This repository implements machine learning techniques to solve Dynamic Stochastic General Equilibrium (DSGE) models, with a focus on neural network-based policy function approximation.

Overview

Traditional methods for solving DSGE models (e.g., perturbation, projection, value function iteration) can be computationally expensive and may struggle with high-dimensional state spaces or non-linearities. This project explores neural networks as universal function approximators to learn policy functions that satisfy the model's equilibrium conditions (e.g., Euler equations) across a wide range of parameter values.

General Approach

Core Methodology

  1. Policy Function Approximation: Instead of solving for the exact policy function analytically, we train a neural network to approximate it by minimizing Euler equation residuals.

  2. Wide Parameter Space Learning: Rather than solving for a single calibration, the neural network learns the policy function over a range of structural parameters (e.g., discount factor, risk aversion, capital share). This allows the model to generalize across different calibrations without retraining.

  3. Residual-Based Training: The network is trained to satisfy the model's equilibrium conditions (typically Euler equations) by minimizing the squared residuals:

    Loss = E[(Euler_residual)²]
    

    where the expectation is taken over random samples of state variables and parameters.

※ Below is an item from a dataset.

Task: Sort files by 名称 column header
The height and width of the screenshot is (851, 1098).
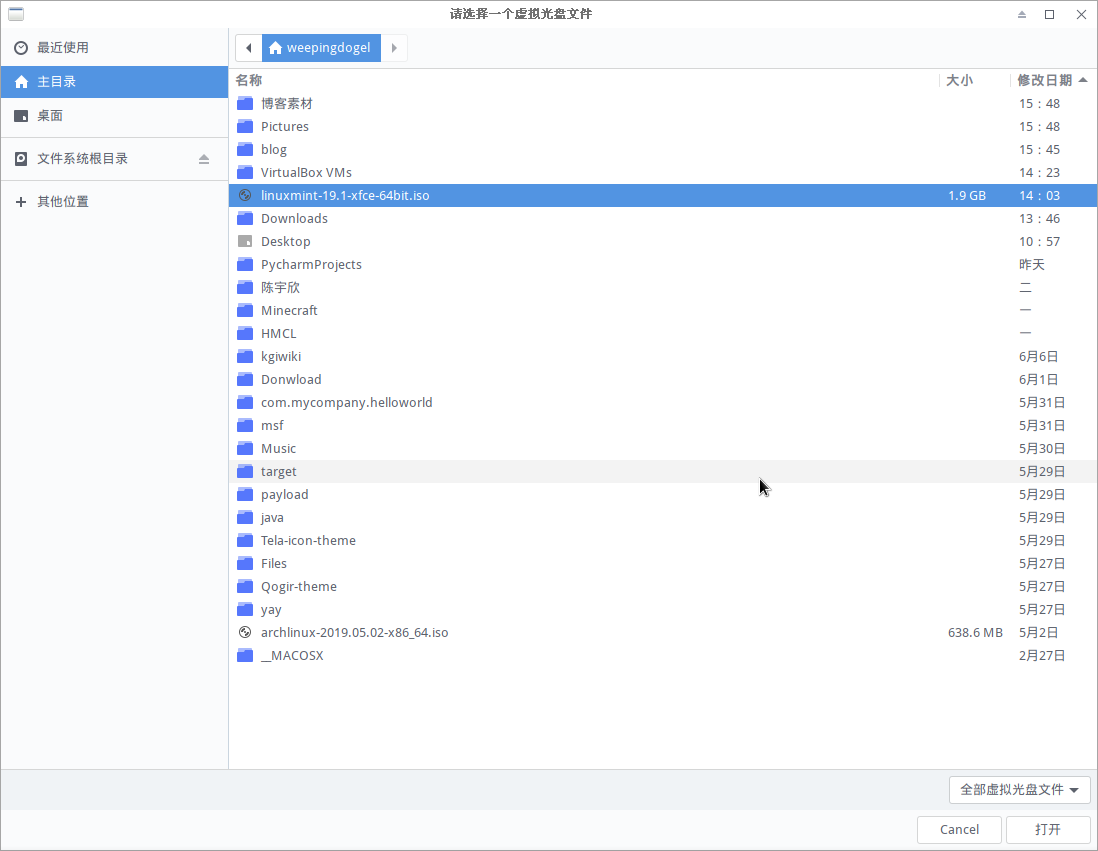Action: 249,80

  4. Comparison with Traditional Methods: Results are validated against traditional solution methods (e.g., Time Iteration with cubic splines) to ensure accuracy.

Key Advantages

  • Scalability: Neural networks can handle high-dimensional state spaces more efficiently than grid-based methods.
  • Generalization: A single trained network can approximate policies across a wide parameter space.
  • Flexibility: Easy to extend to more complex models (e.g., multiple agents, additional shocks, non-linearities).
  • Differentiability: Automatic differentiation enables efficient gradient-based optimization.

Project Structure

ML-DSGE/
├── full-rbc/          # Full RBC model implementation
│   ├── learn_rbc.py      # Neural network solver for RBC
│   ├── rbc_TimeIter.py    # Traditional Time Iteration solver
│   └── compare_rbc.py     # Comparison script (NN vs TI)
├── poc/               # Proof-of-concept implementations
│   └── neural_net.py      # Early neural network experiments
├── lstm/              # LSTM-based approaches (exploratory)
└── README.md          # This file

Current Implementation: Real Business Cycle (RBC) Model

Model Description

The RBC model features:

  • State variables: Capital stock (k) and productivity (A)
  • Control variable: Consumption (c)
  • Structural parameters: Capital share (α), discount factor (β), depreciation (δ), risk aversion (γ), persistence (ρ), shock volatility (σ_ε)

Neural Network Architecture

  • Inputs: Normalized (k, A, α, β, δ, ρ, γ) — 7 dimensions
  • Output: Consumption fraction (sigmoid → [0,1])
  • Architecture: Feedforward network with ELU activations
  • Training: Adam optimizer minimizing Euler equation residuals

Usage

  1. Train the neural network (or load from checkpoint):

    python full-rbc/learn_rbc.py

    This trains over a wide parameter range and saves the model to rbc_nn.pt.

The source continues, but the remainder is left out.